In recent years intermittent fasting has become the buzzy new kid on the dieting block. But what is intermittent fasting? Does it really work? And is it right for you? Today we will dive into all these questions.
What is intermittent fasting?
Well that depends. Both in the medical literature and in the ley media intermittent fasting refers to several different patterns of alternate periods of eating and fasting. Let’s define the most common regimens:
Alternate day fasting: just what it sounds like, alternate 24-hour periods of eating and not eating
5:2 fasting: reducing calories to 500 or less two days per week
Time restricted daily eating: fasting for 12 to 18 hours daily and eating in the remaining 6-10 hour window
I find my patients are best able to follow a time restricted daily eating pattern with a goal of fasting for 16 hours and eating during an 8-hour window.

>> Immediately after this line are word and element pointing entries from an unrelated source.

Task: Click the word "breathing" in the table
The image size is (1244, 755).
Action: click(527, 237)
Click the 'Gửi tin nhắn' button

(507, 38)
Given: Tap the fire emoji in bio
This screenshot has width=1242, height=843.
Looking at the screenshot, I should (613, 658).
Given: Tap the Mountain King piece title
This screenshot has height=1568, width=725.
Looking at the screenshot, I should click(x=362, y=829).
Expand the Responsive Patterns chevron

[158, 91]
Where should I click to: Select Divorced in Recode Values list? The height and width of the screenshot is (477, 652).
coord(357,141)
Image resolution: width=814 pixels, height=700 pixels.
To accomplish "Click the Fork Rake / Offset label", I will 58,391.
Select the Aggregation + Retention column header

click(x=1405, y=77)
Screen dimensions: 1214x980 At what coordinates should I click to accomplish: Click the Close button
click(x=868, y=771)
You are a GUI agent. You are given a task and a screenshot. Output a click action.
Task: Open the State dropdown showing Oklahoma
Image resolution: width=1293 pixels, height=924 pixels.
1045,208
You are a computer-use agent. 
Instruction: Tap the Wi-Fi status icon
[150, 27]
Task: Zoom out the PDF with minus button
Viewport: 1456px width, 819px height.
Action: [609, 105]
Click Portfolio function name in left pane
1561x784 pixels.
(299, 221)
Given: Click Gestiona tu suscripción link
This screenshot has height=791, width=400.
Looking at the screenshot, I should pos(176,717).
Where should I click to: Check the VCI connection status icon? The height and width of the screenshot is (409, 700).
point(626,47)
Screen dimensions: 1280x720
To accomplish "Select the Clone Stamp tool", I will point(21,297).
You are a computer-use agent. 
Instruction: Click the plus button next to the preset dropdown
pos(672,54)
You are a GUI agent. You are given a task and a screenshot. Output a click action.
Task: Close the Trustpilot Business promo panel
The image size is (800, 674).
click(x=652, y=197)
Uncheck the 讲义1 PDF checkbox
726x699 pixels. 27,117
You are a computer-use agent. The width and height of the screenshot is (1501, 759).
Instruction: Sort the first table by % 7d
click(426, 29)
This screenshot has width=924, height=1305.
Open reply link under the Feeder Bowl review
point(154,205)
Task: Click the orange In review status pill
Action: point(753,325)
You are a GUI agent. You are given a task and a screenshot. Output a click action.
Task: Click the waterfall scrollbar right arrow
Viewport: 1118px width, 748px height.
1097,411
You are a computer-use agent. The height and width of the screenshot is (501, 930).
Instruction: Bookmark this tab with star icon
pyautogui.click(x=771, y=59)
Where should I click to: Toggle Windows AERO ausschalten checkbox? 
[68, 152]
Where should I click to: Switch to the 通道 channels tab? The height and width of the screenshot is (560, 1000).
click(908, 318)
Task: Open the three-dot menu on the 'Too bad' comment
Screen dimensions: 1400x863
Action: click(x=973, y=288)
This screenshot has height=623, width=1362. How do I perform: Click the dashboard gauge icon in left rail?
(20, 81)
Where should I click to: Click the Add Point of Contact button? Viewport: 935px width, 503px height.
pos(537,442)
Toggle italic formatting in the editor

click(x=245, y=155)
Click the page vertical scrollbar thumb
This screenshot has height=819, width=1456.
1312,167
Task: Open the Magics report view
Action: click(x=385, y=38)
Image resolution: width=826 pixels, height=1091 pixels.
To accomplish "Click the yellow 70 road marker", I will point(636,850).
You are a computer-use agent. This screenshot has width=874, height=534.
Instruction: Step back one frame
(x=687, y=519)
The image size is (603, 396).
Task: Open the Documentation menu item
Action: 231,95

Most accomplish this by pushing back breakfast to 11 am or skipping breakfast altogether and having lunch at noon. They wrap up dinner by 7 or 8 p.m.
What is intermittent fasting supposed to do?
Intermittent fasting was originally studied for its effects on longevity. Early studies showed rats’ life spans could be increased by up to 80% with alternate day fasting! You won’t be surprised to hear that you probably won’t live to be 120 years old if you skip some meals.
However, studies of intermittent fasting in humans have shown many benefits including improved cholesterol levels, lower blood pressure, improved insulin sensitivity, weight loss and decreased waist circumference. Inflammation is decreased with intermittent fasting, leading to improved resistance to disease. Studies suggest this may help with healing after surgery. There seem to be cognitive benefits too. There are even on-going studies in patients receiving chemotherapy for cancer. So stay tuned, the list of benefits seems to increase daily.
But isn’t breakfast the most important meal of the day?
We all remember hearing that we need food in the morning to fuel us for the day. It turns out that it’s how you break your fast, not when you break it that is important. Traditional American breakfasts of cereal hot or cold (including oatmeal), toast or waffles and pancakes are very high in carbohydrates. They set our blood sugar off on a roller coaster trajectory that makes us hungry, irritable and carb craving.
Break your fast instead with a mixed meal of protein, healthy fats and whole grains and your energy levels will be more stable and carb cravings will not appear. This is as true at 11 am as it is at 7 or 8 am.
Many people are concerned because they wake up hungry. But you don’t have to start time restricted eating all at once. Start with a 12 hour fast (from 7p.m. to 7 a.m. for example) and lengthen your fast by 30-60 minutes each week until you are routinely eating only during an 8-hour period. Hunger and irritability will subside as your body becomes used to your new routine.
Remember intermittent fasting does not apply to calorie free beverages like water, coffee and tea. You should avoid artificially sweetened drinks during your fast as they increase insulin levels and can increase hunger and carbohydrate craving.
Also remember you don’t have to follow intermittent fasting everyday to reap some of the benefits. Many of my patients follow time restricted eating during the week, but give themselves more lee-way on the weekends.
The first step to following intermittent fasting is to check with your physician and make sure it is safe for you. This is especially important for patients taking certain medications for diabetes.
Then set yourself up for success with some planning. When is your typical meal schedule and how will you alter it? What will you eat for breakfast and how will you remember to stop eating at the end of the day. As with all new habits it can be helpful to tell your family, friends or co-workers about your plans so they can support your efforts.
Remember the goal of intermittent fasting is not only weight loss, but to provide a sustainable lifestyle change with many potential health benefits.
If you are interested in the scientific literature on intermittent fasting, there was a great review article in the New England Journal of Medicine on December 26, 2019.